### What to work on
Begin your copy at the line that holds "You are a computer-use" and carry it through the final line of the data, writing out each line exactly and omitting pictures.
==== The records
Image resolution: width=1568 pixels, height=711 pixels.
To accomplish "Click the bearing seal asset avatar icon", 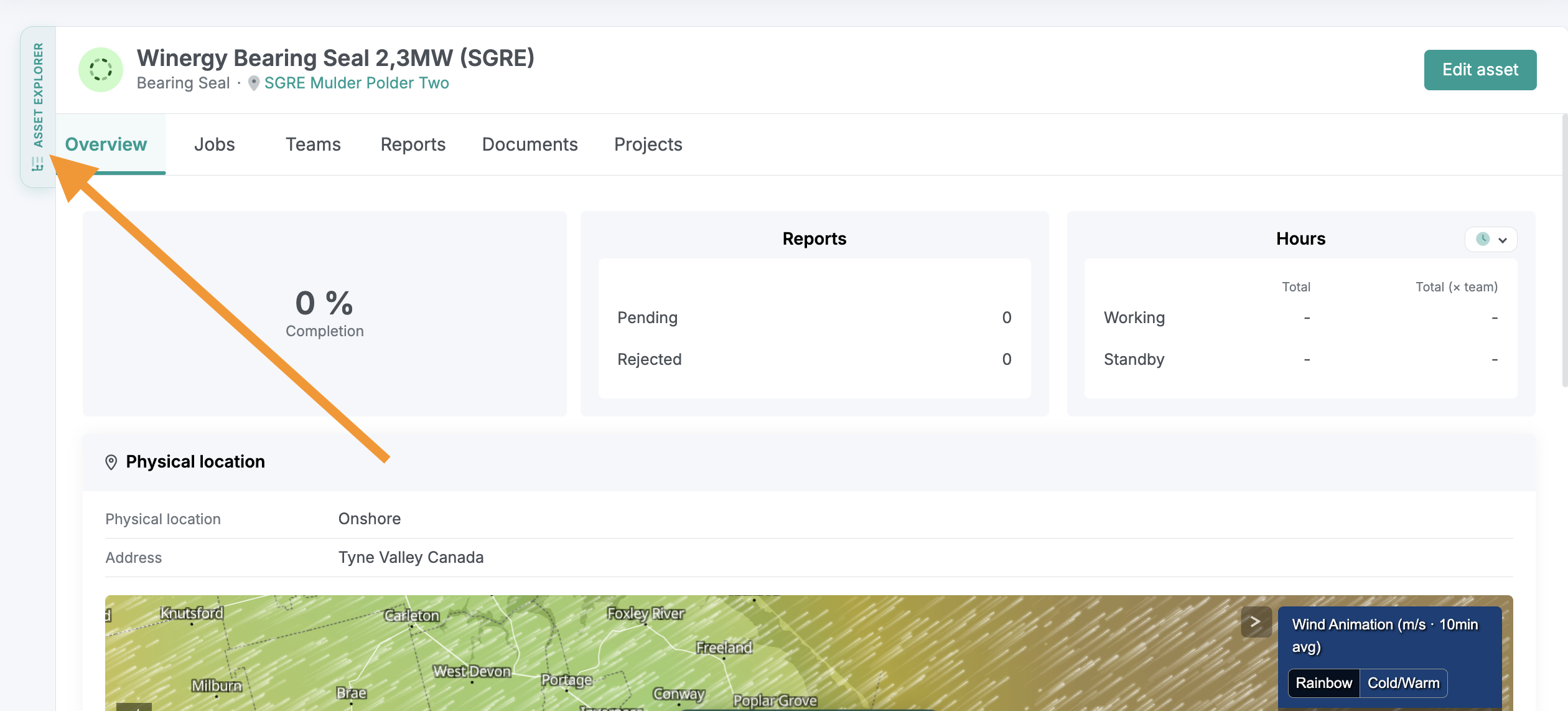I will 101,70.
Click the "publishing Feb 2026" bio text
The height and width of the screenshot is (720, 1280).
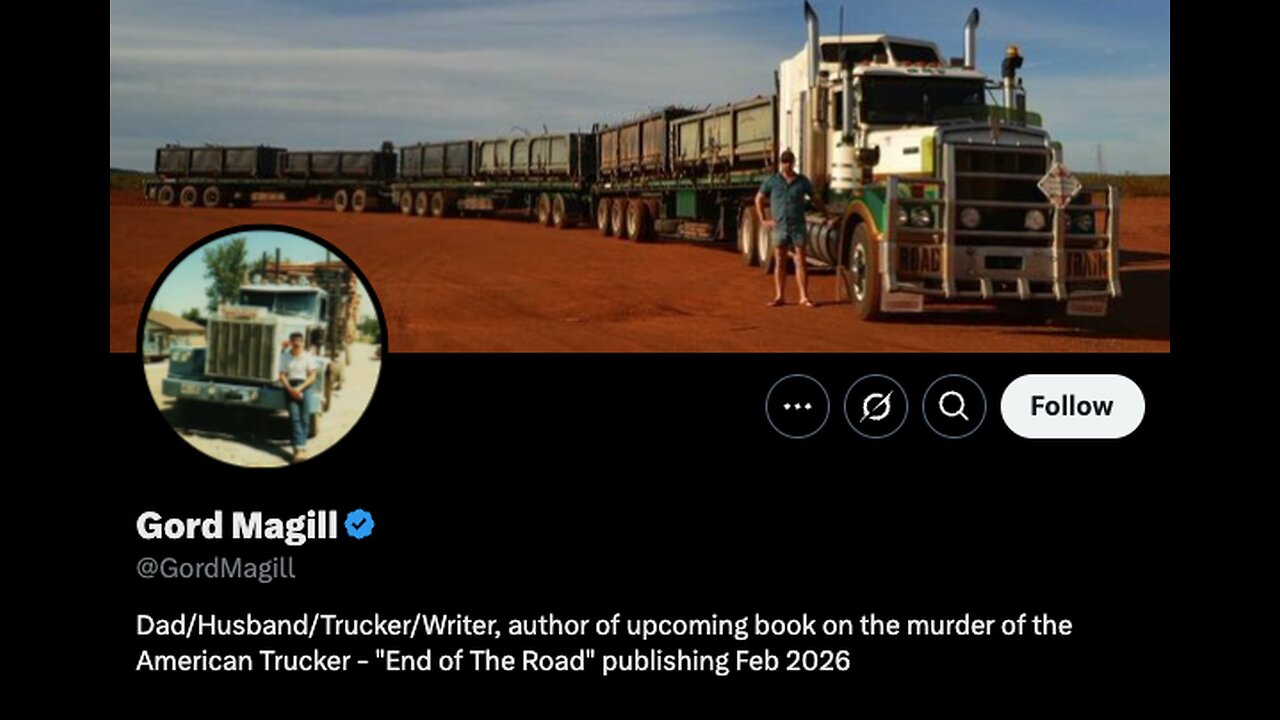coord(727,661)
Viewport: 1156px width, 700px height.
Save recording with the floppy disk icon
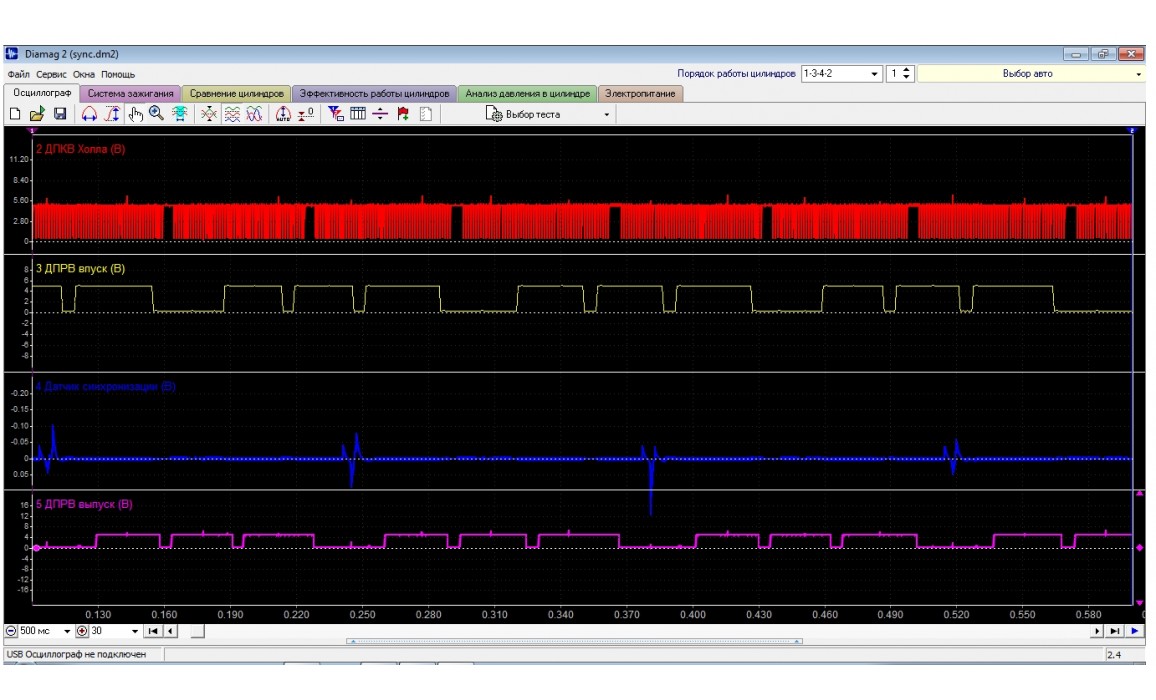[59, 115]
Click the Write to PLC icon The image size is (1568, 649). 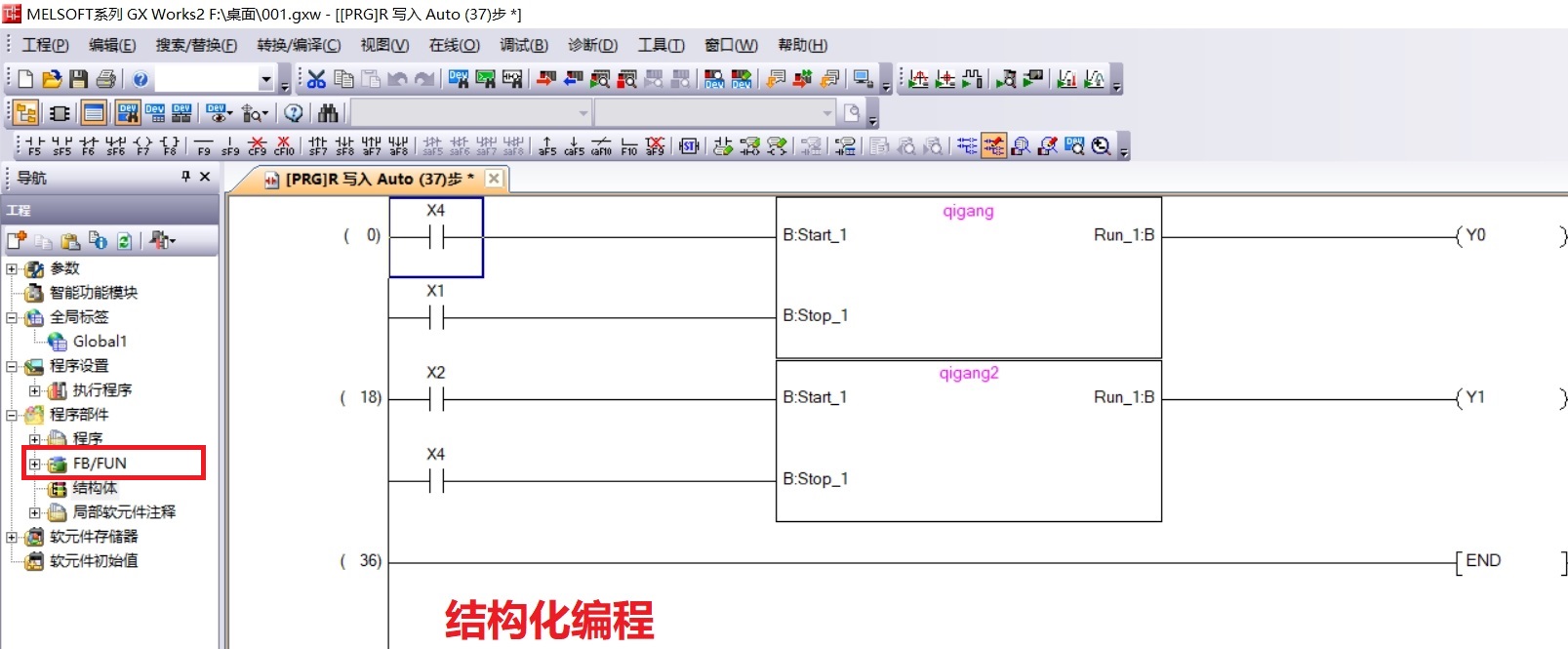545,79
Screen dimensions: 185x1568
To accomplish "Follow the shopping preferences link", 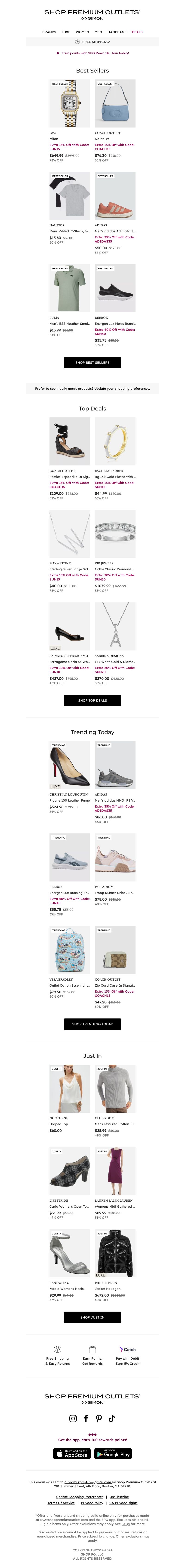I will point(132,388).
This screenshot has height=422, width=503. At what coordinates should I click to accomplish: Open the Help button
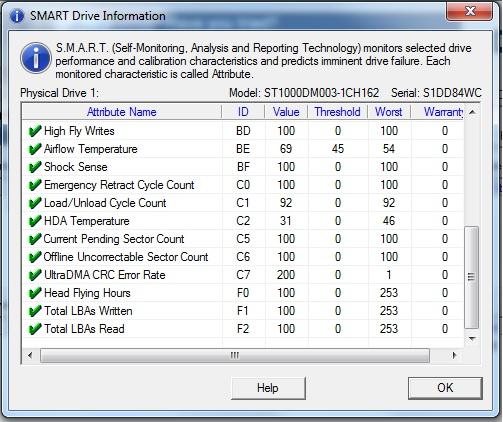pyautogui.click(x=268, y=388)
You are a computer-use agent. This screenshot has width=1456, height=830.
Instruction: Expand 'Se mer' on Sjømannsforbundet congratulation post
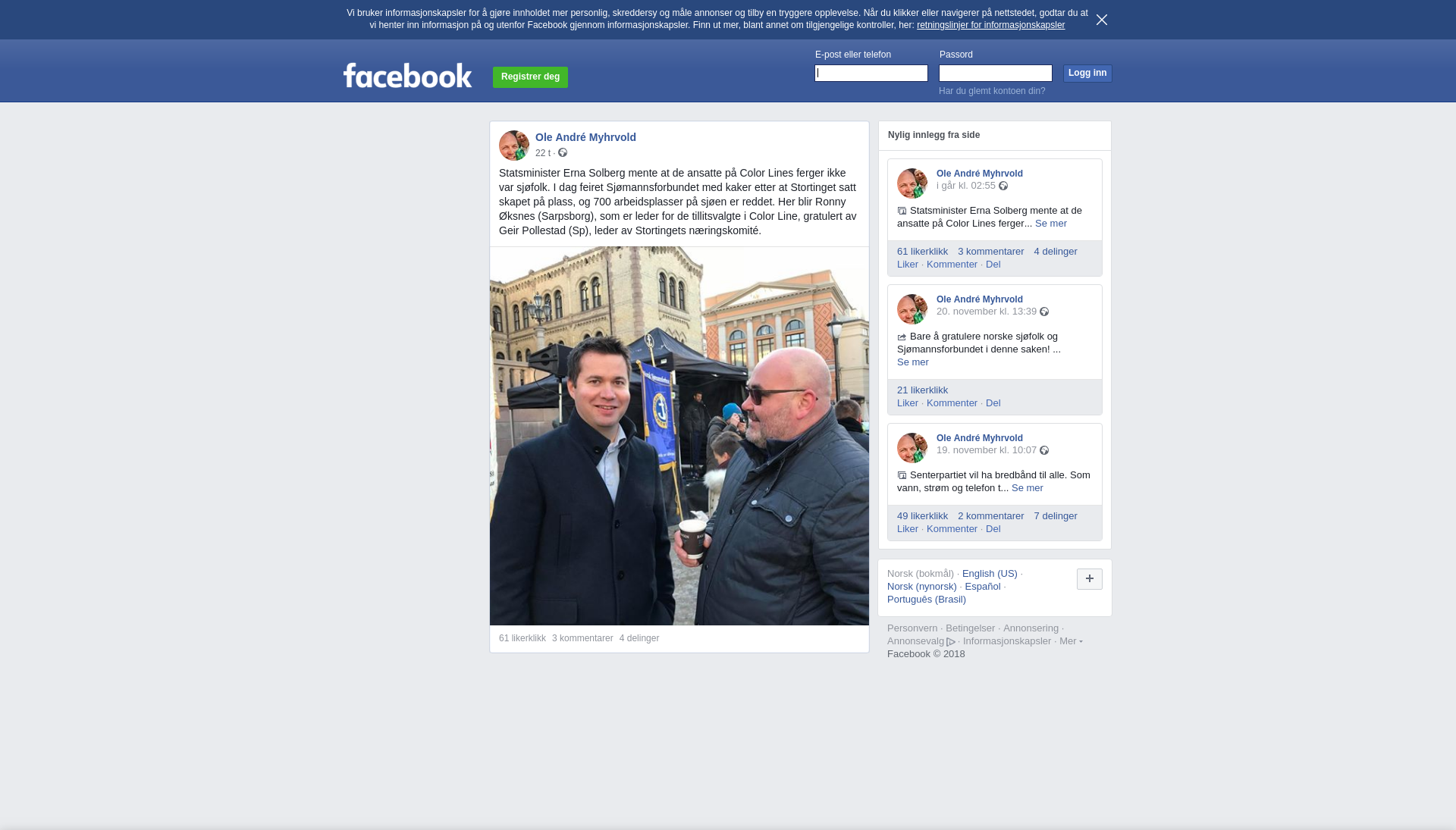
========
### Worked solution
You are a computer-use agent. This screenshot has width=1456, height=830.
Instruction: Expand 'Se mer' on Sjømannsforbundet congratulation post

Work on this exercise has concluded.